§ **Selected text**
4 Keys to Hosting a Successful Wine Dinner

The experience of food and wine together can be a truly transcendent experience when in the right hands. Giving over the control of your meal to expert hands is an act of surrender and can lead to exciting places. The key to that sentence? Expert hands. A wine dinner is full of minute, critical details that must work together in order for an event to be a success. Anyone who has attended a dinner where something just seemed “off” can attest to the need for organization and proper planning in an almost choreographic sense. Right down to the glamorous task of counting plates, all the pieces matter.

Recently, El Gaucho Portland hosted an ambitious dinner that brought together five acclaimed winemakers who have all worked under DeLille Cellars’ Executive Winemaker and Co-Founder Chris Upchurch. A whopping 107 guests were seated. According to General Manager Corey Hightower, it had been at least 10-15 years since El Gaucho had hosted a dinner of this size. The execution, said Corey, isn’t the hard part. “It’s everything that comes beforehand.”

Watching El Gaucho's staff on the night of the dinner, it was evident that every movement, in both front and back of the house, had been practiced. Everyone moved together as if no effort were involved.

Here, we take a look at the four key elements to consider when planning a dinner of this size.


It might surprise the average diner to know that not many restaurants stock enough plates for every single seat in the house. Not every seat is occupied at all times on your average night of dinner service. The same is said for wine glasses. There are always a few stragglers that will not be drinking at all or those that will opt for a cocktail. Not so during a wine dinner. Every seat is sat and every guest needs a glass — usually more than one — at all times. Count, count, and count again.


For your average at-home cook, does walking across the room to get a plate really have much of an effect on the dinner you’re about to serve? Perhaps a minor inconvenience, nothing more. In planning the DeLille dinner, “even one movement can change the flow,” stated Corey. Does the person plating have to take a step to reach the plates he needs? Two steps? Every unnecessary movement must be eliminated.


Does each menu item arrive at the table looking the way it is intended to look? Or did those four different garnishes slide across the plate on the walk over? Skip the overly complicated, fussy menu preparations. They only look good on paper.


A few extra bodies never hurt a large event and Corey did have volunteers who caught the infectious excitement leading up to the dinner and “just wanted to be involved.” His main focus for the staff was making sure everyone knew exactly what they were supposed to be doing at all times. There’s no wandering around. He admits to pushing the staff pretty hard in the weeks before the dinner, from knowing the tasting notes back to front, to which direction each plate should face when it is dropped at the table. By the time game night arrives, there should be no room for questions. And, daresay, it should even be a teensy bit fun.

So now you’ve done it — you’ve hosted a successful wine dinner where everyone left beaming with contentment and inspiration. What’s next? How does a restaurant push the creativity envelope with its next event? As in real estate, the answer may very well be “location, location, location.” Corey indicates he’d welcome the opportunity to take El Gaucho’s level of service beyond their four walls. Pushing the boundaries of the traditional “this goes with that” setup also intrigues.

§ **Data listing**
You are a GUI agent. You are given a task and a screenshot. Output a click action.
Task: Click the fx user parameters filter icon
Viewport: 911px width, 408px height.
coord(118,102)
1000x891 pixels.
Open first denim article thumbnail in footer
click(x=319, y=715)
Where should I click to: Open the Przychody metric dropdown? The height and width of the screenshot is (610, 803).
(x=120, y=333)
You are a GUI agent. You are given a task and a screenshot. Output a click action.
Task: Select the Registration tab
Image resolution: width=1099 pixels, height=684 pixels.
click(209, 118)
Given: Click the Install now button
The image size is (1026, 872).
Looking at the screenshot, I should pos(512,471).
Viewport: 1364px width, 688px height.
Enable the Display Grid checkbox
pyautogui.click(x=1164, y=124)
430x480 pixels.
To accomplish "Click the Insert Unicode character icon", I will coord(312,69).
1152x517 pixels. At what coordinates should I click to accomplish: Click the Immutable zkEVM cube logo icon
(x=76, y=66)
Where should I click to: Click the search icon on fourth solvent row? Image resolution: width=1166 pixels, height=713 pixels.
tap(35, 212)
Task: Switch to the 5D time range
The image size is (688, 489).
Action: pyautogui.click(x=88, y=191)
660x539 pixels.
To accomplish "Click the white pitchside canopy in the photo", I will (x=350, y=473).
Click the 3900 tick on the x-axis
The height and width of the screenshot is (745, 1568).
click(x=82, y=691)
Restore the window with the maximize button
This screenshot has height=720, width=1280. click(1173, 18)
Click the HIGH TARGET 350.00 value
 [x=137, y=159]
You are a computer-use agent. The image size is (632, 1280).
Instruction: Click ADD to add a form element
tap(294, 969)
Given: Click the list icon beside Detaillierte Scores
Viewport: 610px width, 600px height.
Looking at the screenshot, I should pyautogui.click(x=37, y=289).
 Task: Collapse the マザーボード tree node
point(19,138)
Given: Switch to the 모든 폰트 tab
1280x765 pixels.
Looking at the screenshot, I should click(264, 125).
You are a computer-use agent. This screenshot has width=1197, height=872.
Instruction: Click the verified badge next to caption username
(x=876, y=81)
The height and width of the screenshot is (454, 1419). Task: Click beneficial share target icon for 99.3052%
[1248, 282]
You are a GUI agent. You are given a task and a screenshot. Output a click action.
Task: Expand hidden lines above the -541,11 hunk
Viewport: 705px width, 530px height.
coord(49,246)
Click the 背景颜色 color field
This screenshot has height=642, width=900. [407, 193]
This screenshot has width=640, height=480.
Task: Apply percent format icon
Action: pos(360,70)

§ **Work required**
Reproduce the wine dinner article word for word from "So now you’ve" up to and including "setup also intrigues.". The data was taken from a source unrelated to the wine dinner article.

§ **Exercise output**
So now you’ve done it — you’ve hosted a successful wine dinner where everyone left beaming with contentment and inspiration. What’s next? How does a restaurant push the creativity envelope with its next event? As in real estate, the answer may very well be “location, location, location.” Corey indicates he’d welcome the opportunity to take El Gaucho’s level of service beyond their four walls. Pushing the boundaries of the traditional “this goes with that” setup also intrigues.